Amministratore di fatto di una società fallita: come quantificare il danno per cattiva gestione?

Secondo i giudici di Cassazione il danno risarcibile può essere pari alla differenza tra attivo e passivo fallimentare.

Amministratore di fatto di una società fallita: come quantificare il danno per cattiva gestione?

L'amministratore di fatto di una s.r.l. dichiarata fallita può essere condannato al risarcimento del danno per atti di mala gestio e, per quantificare il danno, può essere utilizzato il criterio consistente nella differenza tra attivo e passivo fallimentare.

È quanto avvenuto in una recente causa decisa dalla Corte di Cassazione.

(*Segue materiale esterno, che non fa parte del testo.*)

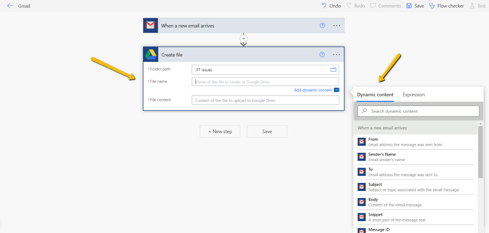This screenshot has height=233, width=489.
Task: Open ellipsis menu on new email trigger
Action: (x=337, y=26)
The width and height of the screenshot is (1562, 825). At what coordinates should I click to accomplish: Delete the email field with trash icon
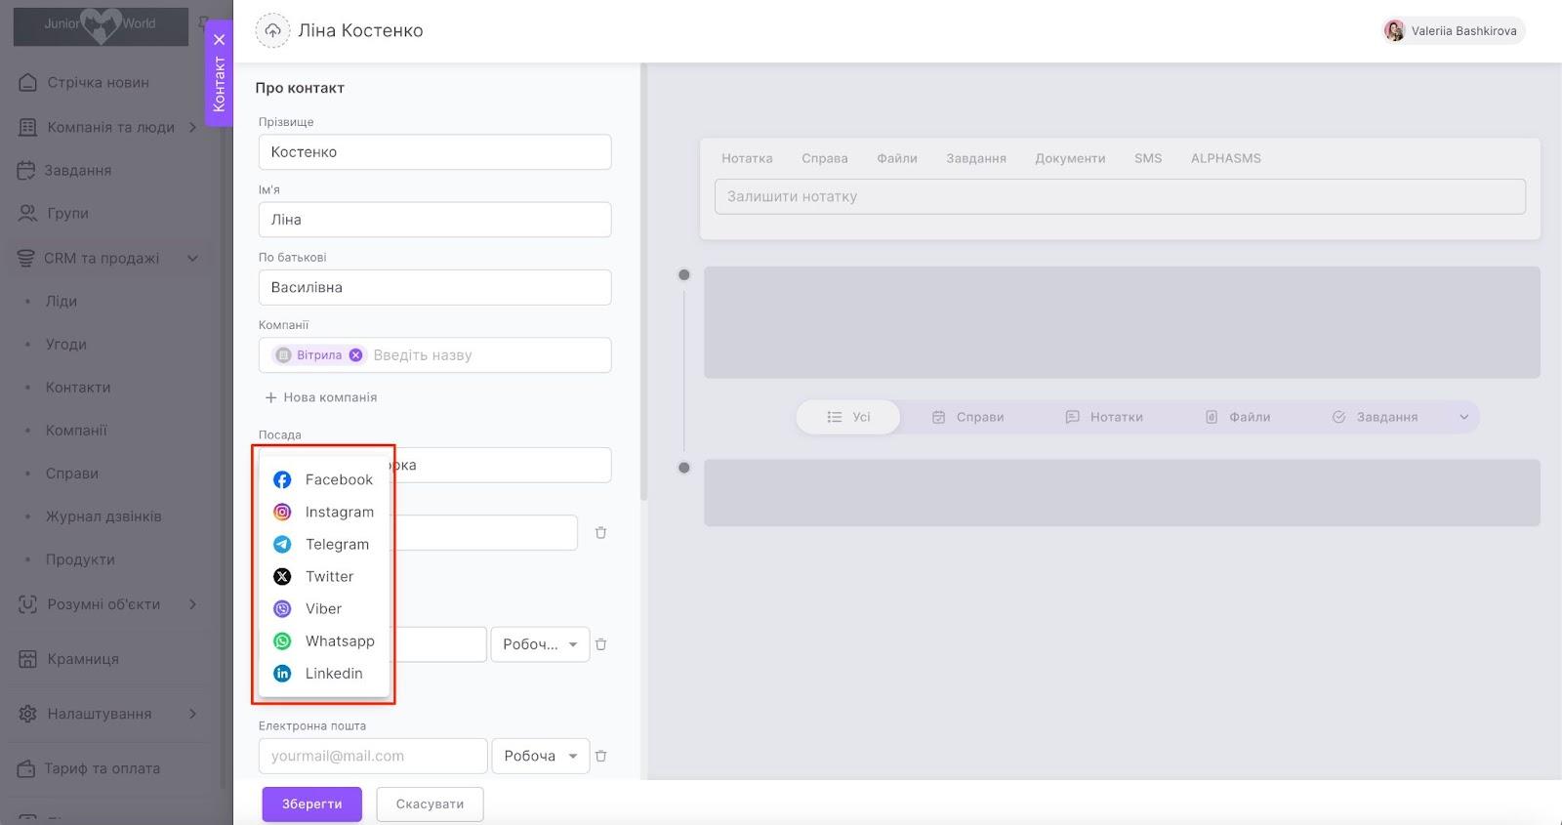601,756
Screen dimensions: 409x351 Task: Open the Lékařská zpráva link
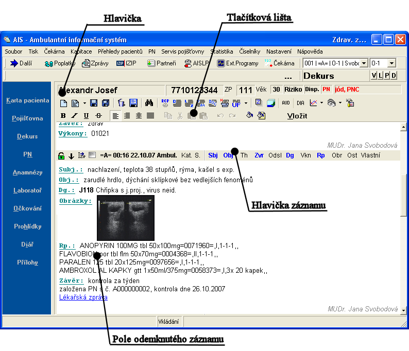click(83, 297)
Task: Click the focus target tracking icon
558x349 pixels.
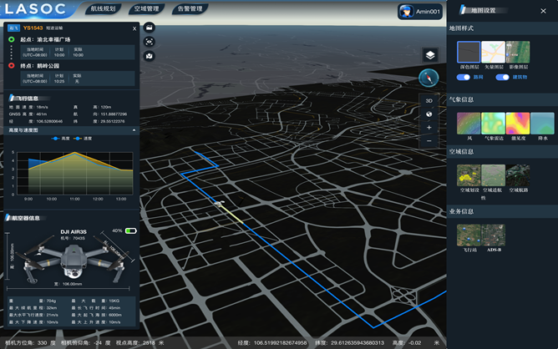Action: 150,41
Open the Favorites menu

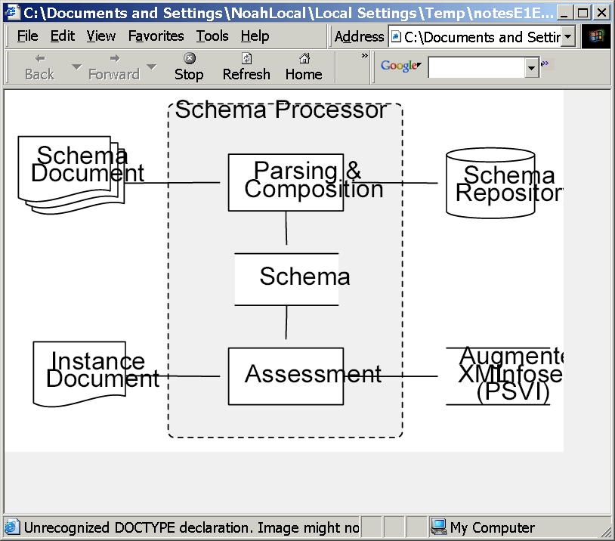coord(156,36)
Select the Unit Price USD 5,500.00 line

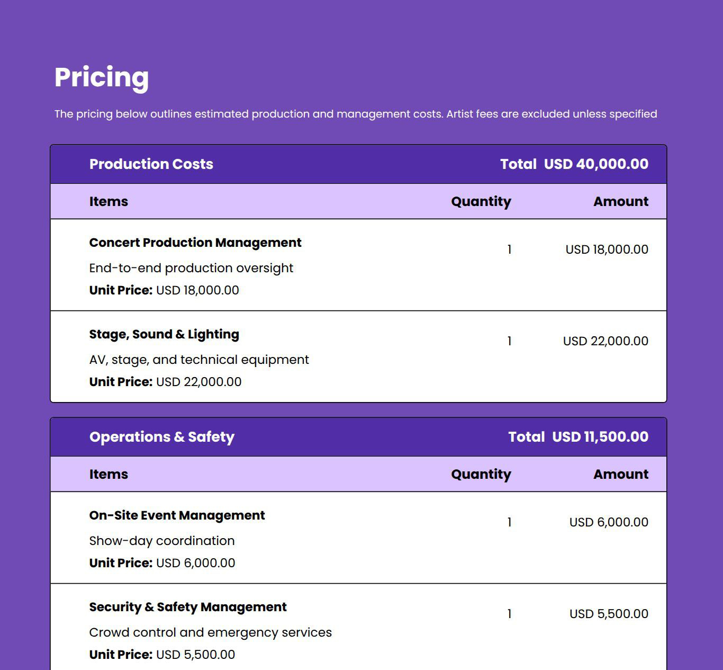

I giudici, confermando la sentenza di appello, hanno ritenuto il criterio di quantificazione del danno coerente con la pronuncia delle Sezioni Unite secondo cui la determinazione e liquidazione del danno nella misura pari alla differenza tra il passivo e l'attivo fallimentare può essere utilizzato solo quando la liquidazione avviene in maniera equitativa e con sufficiente materiale probatorio che dimostri il nesso di causalità tra i fatti dolosi o colposi e il danno.

Elementi riscontrati nel caso specifico: i giudici hanno ravvisato in capo all'amministratrice di fatto una pluralità di gravi condotte omissive e la conseguente situazione di abbandono gestionale e di inadempimento di ogni norma di corretta amministrazione, fra cui il mancato invio delle dichiarazioni fiscali della società amministrata, con accertamento circa la corrispondenza integrale tra il riscontrato deficit patrimoniale della società e le conseguenze delle violazioni generalizzate degli obblighi gestori degli amministratori.